How Good are Foundation Models in Step-by-Step Embodied Reasoning?
Dissanayake, Dinura, Heakl, Ahmed, Thawakar, Omkar, Ahsan, Noor, Thawkar, Ritesh, More, Ketan, Lahoud, Jean, Anwer, Rao, Cholakkal, Hisham, Laptev, Ivan, Khan, Fahad Shahbaz, Khan, Salman
Embodied agents operating in the physical world must make decisions that are not only effective but also safe, spatially coherent, and grounded in context. While recent advances in large multimodal models (LMMs) have shown promising capabilities in visual understanding and language generation, their ability to perform structured reasoning for real-world embodied tasks remains underexplored.
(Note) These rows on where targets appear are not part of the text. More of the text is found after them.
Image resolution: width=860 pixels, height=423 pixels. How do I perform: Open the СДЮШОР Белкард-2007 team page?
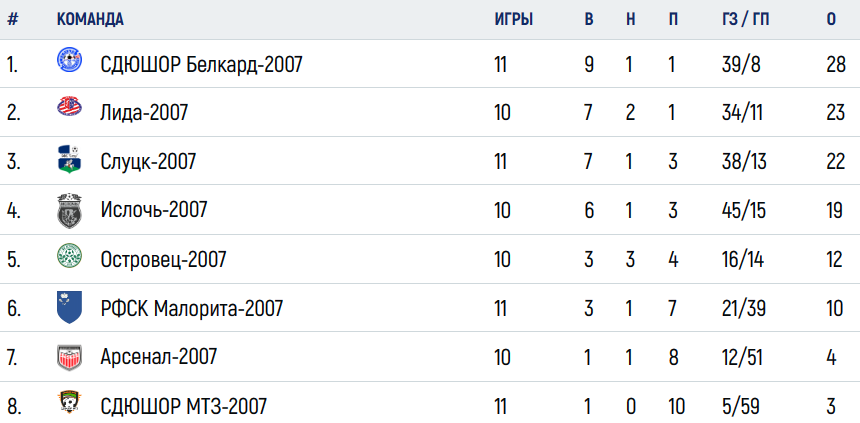click(201, 66)
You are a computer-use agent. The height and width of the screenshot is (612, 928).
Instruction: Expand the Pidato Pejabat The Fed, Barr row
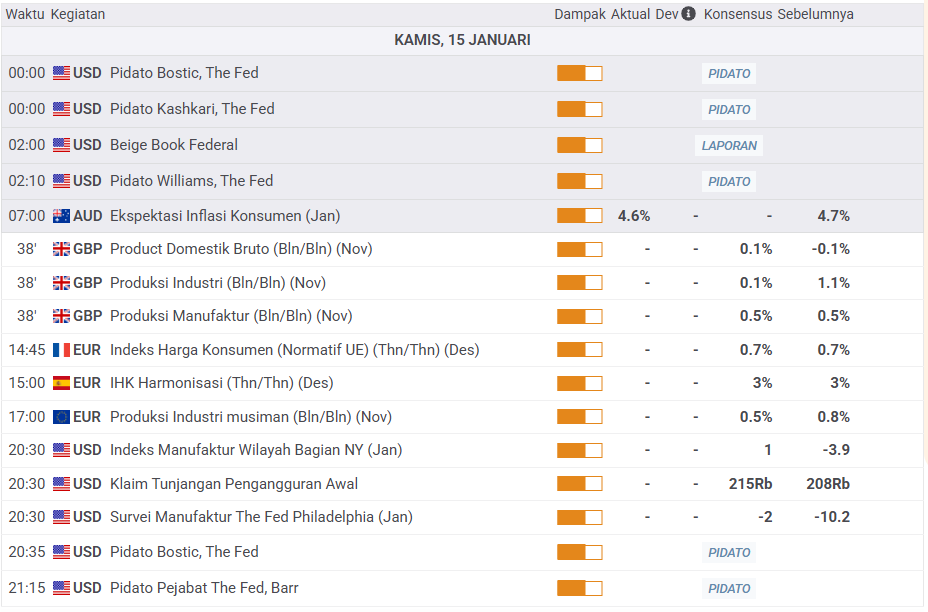(x=204, y=588)
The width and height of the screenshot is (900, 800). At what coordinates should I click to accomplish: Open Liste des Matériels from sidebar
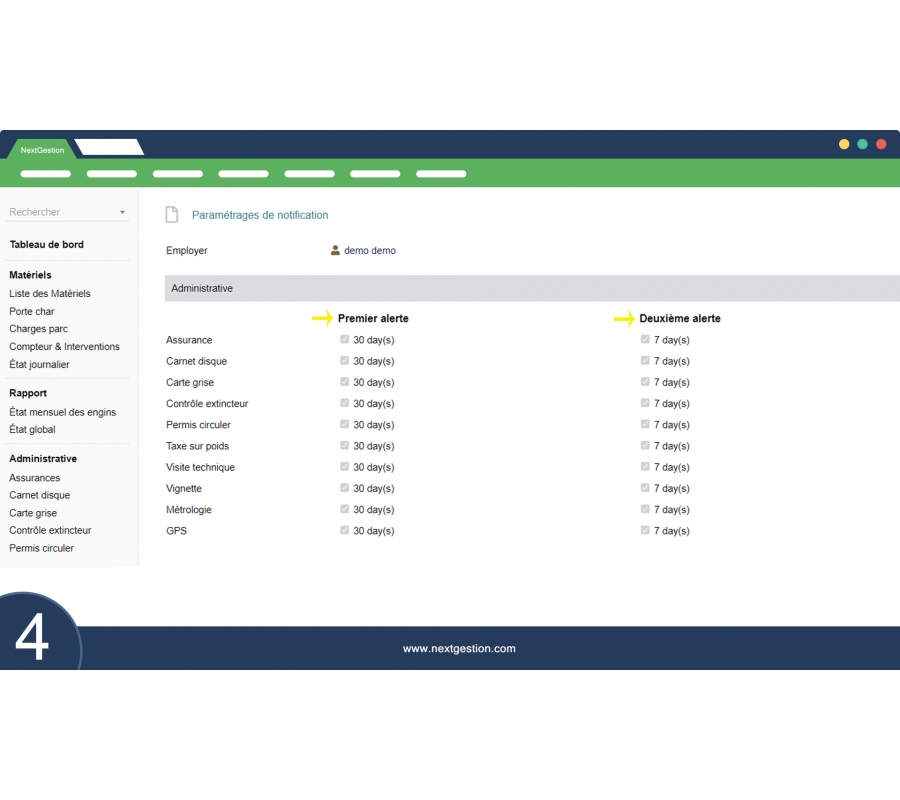tap(50, 294)
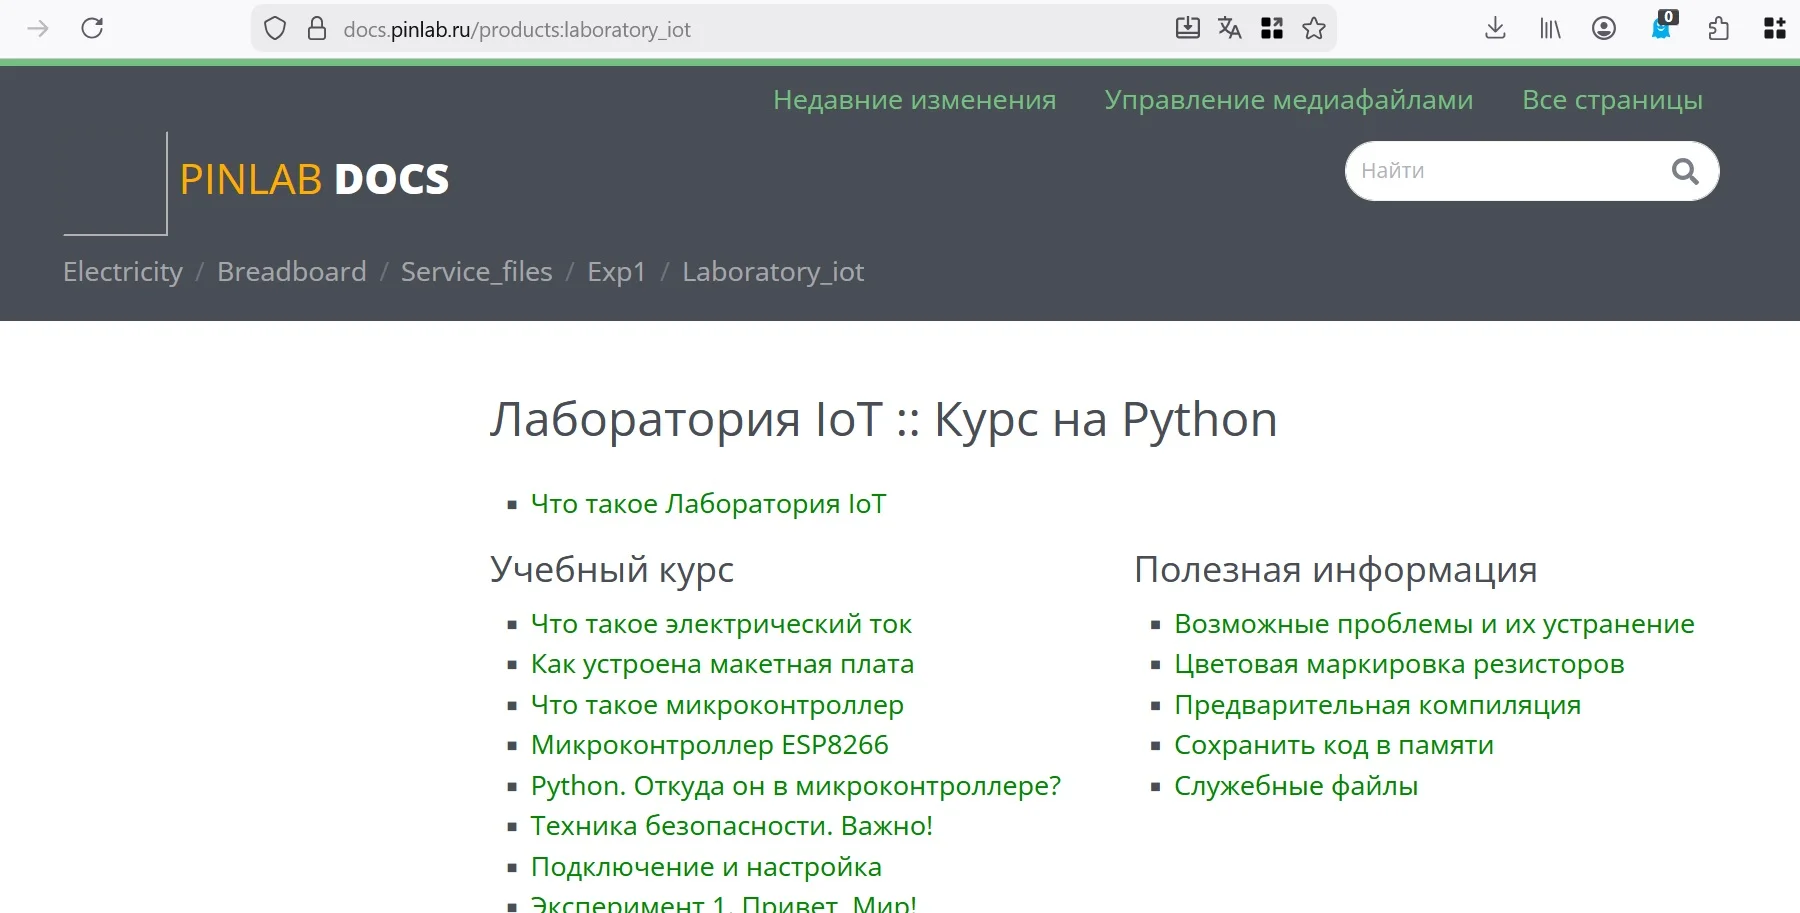Open the extensions puzzle icon
The height and width of the screenshot is (913, 1800).
(x=1718, y=29)
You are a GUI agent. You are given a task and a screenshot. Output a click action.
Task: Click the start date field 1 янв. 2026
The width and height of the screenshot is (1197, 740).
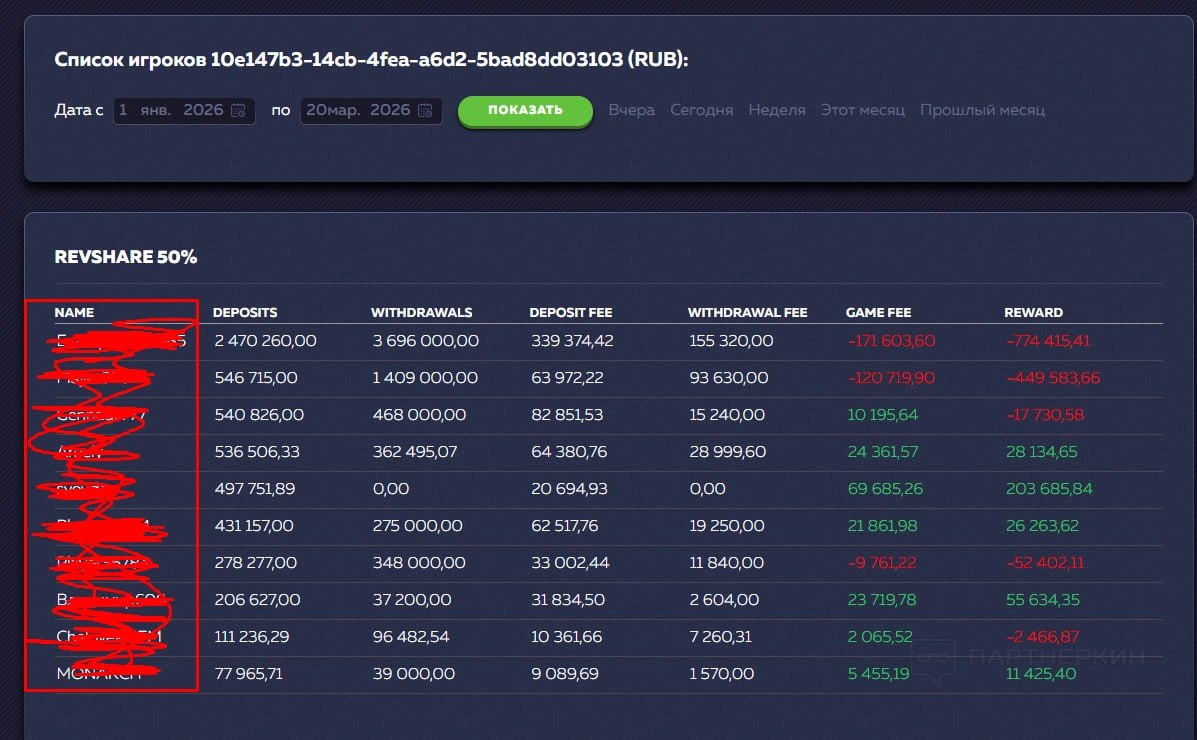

In this work, we aim to understand how well foundation models can perform step-by-step reasoning in embodied environments. To this end, we propose the Foundation Model Embodied Reasoning (FoMER) benchmark, designed to evaluate the reasoning capabilities of LMMs in complex embodied decision-making scenarios. Our benchmark spans a diverse set of tasks that require agents to interpret multimodal observations, reason about physical constraints and safety, and generate valid next actions in natural language. We present (i) a large-scale, curated suite of embodied reasoning tasks, (ii) a novel evaluation framework that disentangles perceptual grounding from action reasoning, and (iii) empirical analysis of several leading LMMs under this setting. Our benchmark includes over 1.1k samples with detailed step-by-step reasoning across 10 tasks and 8 embodiments, covering three different robot types. Our results highlight both the potential and current limitations of LMMs in embodied reasoning, pointing towards key challenges and opportunities for future research in robot intelligence. Our data and code will be made publicly available.